Assignment → In the entries below, the word "code" appears on some lines. Copy each of those lines.

Top of Supplied records

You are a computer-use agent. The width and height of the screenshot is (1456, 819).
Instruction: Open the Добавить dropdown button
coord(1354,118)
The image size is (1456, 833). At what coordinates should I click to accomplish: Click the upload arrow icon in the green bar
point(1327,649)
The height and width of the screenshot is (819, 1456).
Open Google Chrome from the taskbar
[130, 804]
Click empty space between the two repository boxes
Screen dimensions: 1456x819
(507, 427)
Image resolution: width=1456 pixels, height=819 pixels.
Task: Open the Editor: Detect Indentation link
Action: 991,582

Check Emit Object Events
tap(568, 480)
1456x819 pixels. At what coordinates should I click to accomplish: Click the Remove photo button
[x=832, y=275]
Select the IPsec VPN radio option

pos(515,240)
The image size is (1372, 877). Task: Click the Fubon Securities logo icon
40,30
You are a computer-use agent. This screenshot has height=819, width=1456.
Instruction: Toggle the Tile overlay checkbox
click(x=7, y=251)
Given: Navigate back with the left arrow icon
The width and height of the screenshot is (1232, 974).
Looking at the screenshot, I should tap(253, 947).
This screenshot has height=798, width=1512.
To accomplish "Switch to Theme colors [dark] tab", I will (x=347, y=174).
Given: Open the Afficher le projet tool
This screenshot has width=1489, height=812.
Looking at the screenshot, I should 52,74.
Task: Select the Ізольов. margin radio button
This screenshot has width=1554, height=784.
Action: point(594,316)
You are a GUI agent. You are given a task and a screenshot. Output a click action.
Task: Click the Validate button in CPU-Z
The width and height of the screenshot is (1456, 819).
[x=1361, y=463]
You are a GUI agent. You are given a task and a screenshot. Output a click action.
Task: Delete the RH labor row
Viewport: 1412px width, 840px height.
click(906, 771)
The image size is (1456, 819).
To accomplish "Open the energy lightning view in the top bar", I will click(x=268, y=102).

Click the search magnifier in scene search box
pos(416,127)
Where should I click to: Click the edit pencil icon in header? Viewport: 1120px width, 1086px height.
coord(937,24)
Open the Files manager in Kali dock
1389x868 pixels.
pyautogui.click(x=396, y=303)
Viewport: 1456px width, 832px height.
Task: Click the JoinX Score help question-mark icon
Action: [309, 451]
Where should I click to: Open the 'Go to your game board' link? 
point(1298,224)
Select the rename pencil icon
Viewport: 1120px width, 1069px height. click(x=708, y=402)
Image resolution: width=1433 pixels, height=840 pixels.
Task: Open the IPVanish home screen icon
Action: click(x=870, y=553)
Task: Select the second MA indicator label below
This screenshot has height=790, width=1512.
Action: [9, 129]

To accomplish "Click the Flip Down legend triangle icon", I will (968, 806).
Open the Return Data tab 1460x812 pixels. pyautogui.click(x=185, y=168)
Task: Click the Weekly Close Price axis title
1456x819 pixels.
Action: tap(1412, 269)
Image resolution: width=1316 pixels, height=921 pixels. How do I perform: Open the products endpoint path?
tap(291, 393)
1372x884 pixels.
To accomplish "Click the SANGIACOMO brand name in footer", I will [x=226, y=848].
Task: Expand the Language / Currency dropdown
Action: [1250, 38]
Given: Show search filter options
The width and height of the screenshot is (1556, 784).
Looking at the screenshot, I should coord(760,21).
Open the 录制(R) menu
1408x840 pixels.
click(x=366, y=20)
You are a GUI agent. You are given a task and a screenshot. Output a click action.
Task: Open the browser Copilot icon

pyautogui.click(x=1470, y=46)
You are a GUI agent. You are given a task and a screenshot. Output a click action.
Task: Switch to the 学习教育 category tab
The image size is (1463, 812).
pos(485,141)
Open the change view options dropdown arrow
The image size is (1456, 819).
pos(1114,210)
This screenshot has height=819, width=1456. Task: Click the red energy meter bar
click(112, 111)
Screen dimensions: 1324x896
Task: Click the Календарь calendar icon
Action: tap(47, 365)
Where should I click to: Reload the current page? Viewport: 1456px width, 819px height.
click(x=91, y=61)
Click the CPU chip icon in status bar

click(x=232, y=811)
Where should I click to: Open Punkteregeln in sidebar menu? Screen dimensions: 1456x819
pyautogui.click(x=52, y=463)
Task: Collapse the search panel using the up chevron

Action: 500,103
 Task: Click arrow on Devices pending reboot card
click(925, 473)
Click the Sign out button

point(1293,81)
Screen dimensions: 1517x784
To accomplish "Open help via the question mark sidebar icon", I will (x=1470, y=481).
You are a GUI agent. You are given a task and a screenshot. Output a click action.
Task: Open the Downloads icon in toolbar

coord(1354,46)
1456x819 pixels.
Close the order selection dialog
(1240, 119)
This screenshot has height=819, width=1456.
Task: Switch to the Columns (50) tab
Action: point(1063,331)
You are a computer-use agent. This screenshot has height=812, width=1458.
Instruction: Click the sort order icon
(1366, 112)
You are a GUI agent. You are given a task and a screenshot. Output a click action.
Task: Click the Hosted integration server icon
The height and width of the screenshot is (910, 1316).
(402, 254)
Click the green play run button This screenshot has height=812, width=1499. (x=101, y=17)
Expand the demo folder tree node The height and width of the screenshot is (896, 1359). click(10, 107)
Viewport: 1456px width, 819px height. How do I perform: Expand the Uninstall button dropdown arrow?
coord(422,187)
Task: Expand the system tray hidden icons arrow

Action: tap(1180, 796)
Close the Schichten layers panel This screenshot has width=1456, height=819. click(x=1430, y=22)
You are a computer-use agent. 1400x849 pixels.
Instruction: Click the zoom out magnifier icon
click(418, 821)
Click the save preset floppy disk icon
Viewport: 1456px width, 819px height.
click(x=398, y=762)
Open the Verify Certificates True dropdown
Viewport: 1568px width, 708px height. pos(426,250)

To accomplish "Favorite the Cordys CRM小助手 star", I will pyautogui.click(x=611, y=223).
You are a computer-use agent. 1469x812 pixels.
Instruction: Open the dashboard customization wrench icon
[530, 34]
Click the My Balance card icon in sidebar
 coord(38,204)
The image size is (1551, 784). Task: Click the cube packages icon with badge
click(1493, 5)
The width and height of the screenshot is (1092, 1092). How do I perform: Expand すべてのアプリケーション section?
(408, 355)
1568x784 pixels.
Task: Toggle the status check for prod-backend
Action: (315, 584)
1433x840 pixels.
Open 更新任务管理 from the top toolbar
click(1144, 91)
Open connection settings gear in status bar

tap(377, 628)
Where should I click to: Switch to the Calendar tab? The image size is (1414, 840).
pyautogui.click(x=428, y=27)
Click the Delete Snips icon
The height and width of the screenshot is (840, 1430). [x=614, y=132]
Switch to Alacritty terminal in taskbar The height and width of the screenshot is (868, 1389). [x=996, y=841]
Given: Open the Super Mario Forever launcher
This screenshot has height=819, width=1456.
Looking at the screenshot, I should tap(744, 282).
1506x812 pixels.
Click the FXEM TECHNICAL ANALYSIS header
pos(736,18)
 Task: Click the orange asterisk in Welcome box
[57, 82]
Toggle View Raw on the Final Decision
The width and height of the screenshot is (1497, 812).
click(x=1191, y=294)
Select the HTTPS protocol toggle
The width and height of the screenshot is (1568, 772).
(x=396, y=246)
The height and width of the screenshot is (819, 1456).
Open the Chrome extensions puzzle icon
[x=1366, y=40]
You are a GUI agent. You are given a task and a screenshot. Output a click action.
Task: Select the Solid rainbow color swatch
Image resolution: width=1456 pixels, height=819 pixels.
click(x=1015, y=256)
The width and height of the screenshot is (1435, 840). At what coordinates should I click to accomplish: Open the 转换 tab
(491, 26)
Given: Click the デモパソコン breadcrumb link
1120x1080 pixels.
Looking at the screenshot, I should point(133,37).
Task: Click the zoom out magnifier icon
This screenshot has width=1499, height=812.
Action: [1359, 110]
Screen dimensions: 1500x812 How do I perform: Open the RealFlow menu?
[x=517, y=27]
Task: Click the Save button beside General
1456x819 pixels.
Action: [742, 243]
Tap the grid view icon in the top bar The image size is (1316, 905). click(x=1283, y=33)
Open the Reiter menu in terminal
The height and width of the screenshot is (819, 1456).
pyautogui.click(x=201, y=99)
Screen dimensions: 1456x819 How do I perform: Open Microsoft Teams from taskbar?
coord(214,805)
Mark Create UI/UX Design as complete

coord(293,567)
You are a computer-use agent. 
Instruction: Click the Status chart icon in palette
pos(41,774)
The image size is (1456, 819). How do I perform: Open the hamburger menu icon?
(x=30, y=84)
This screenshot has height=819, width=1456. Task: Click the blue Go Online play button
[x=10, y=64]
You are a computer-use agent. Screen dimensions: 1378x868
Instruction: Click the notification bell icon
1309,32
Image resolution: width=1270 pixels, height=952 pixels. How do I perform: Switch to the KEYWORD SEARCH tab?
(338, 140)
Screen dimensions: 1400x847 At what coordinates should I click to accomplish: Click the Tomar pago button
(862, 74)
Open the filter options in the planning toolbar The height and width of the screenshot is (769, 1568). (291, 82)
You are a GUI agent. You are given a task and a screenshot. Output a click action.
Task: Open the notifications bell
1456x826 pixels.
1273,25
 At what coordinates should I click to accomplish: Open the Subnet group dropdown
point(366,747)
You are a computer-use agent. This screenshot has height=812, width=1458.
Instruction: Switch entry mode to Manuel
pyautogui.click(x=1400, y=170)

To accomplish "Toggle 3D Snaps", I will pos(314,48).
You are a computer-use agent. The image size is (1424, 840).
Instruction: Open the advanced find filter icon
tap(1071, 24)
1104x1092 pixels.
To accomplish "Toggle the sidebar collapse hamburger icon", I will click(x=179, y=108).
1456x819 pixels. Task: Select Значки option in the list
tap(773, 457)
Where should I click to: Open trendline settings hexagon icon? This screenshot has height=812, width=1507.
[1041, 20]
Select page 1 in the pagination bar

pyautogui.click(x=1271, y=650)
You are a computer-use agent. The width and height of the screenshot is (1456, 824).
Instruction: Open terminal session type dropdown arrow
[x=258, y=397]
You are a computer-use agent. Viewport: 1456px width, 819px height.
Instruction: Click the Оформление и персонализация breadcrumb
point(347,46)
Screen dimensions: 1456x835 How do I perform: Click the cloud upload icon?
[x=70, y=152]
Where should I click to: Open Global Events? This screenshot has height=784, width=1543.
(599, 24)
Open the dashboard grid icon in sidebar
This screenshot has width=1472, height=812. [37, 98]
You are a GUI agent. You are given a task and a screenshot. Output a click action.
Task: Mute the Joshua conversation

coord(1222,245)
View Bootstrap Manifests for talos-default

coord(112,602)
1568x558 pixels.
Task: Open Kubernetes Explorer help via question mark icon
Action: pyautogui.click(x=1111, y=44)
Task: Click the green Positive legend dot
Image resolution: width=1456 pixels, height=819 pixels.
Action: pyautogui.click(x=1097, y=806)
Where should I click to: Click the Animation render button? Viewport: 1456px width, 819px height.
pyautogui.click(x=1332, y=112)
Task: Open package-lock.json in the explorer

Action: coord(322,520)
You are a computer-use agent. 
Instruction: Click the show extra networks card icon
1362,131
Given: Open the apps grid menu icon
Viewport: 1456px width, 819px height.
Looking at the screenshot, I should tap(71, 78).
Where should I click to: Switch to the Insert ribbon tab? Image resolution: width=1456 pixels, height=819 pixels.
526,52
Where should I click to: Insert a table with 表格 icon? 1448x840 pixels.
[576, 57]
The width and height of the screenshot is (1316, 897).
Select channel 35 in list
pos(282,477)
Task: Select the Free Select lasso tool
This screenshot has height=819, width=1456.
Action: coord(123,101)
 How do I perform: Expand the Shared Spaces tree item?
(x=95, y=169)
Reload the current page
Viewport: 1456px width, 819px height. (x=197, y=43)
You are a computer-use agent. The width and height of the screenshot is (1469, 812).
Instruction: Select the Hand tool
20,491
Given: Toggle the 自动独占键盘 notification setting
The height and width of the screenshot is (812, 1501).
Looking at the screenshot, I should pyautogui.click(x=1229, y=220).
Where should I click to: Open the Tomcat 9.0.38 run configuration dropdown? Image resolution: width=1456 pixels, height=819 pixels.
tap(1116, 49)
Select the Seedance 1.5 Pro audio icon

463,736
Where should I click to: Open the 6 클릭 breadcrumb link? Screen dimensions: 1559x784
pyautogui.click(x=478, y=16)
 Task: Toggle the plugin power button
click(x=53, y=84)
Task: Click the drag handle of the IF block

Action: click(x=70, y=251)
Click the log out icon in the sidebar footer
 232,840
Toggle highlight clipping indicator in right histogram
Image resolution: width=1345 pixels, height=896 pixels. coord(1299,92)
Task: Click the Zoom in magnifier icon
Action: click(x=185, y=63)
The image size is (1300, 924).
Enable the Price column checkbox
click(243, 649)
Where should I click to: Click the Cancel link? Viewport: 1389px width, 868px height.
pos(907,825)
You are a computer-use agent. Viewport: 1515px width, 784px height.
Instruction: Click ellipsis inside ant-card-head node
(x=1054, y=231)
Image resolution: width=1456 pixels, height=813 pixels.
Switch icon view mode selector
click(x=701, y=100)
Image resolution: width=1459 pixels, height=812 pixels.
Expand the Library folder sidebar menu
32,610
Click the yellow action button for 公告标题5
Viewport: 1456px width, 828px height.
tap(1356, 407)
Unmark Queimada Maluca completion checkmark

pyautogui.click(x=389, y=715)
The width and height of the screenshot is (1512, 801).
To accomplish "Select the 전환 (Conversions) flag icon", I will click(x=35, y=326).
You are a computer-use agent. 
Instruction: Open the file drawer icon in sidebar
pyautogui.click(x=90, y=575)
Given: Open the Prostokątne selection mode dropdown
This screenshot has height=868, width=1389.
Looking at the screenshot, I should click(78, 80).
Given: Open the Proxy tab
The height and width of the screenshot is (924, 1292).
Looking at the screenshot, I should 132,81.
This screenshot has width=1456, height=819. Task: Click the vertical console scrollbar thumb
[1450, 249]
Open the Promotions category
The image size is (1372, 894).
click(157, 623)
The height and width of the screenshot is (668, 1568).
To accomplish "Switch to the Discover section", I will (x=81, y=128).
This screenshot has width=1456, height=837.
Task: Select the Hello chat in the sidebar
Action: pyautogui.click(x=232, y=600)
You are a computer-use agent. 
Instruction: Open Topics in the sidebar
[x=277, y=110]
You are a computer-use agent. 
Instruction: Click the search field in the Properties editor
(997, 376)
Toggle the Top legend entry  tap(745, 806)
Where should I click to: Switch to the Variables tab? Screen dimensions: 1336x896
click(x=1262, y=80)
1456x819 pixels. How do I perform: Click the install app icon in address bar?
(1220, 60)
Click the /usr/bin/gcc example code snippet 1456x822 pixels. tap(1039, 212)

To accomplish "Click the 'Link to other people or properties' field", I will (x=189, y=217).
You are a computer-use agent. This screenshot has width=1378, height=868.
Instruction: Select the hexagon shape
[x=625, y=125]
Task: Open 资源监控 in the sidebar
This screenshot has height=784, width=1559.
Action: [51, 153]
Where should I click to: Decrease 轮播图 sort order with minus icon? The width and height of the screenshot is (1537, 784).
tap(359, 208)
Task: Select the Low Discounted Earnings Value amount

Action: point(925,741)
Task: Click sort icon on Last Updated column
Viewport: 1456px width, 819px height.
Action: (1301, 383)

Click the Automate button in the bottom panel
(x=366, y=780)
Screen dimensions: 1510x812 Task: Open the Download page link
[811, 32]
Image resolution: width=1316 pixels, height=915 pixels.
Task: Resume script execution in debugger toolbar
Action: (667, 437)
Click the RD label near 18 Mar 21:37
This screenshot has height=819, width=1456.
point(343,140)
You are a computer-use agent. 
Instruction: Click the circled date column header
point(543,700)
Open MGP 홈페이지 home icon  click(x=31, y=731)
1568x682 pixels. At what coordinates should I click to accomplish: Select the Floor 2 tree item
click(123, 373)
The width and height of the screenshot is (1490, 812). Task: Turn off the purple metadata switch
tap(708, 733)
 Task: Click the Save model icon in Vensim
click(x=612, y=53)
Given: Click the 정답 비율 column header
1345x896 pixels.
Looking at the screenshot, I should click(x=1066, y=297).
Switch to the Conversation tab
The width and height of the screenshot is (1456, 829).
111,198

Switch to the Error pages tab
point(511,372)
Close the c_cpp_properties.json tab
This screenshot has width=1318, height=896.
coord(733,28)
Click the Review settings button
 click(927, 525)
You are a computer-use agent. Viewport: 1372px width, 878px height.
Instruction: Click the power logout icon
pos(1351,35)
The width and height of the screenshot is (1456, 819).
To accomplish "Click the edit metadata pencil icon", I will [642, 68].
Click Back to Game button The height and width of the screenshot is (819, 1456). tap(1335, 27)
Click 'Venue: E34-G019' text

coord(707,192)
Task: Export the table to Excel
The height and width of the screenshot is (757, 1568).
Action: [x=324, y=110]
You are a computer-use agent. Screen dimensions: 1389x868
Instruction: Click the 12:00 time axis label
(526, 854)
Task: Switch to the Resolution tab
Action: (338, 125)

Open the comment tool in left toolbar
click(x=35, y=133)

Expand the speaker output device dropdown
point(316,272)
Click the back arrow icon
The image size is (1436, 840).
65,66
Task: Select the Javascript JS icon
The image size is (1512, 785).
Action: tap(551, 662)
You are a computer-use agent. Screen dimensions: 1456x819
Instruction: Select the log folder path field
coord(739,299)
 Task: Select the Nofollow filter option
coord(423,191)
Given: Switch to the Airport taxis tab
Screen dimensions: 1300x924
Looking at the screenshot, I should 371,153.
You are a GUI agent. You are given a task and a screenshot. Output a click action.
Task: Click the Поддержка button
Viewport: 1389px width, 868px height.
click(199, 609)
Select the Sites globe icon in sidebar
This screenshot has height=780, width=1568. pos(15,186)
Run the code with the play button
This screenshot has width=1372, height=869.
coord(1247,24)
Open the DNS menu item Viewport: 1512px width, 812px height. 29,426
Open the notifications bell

Bottom of Supplied records

Written solution →
Click the /usr/bin/gcc example code snippet 1456x822 pixels. tap(1039, 212)
Run the code with the play button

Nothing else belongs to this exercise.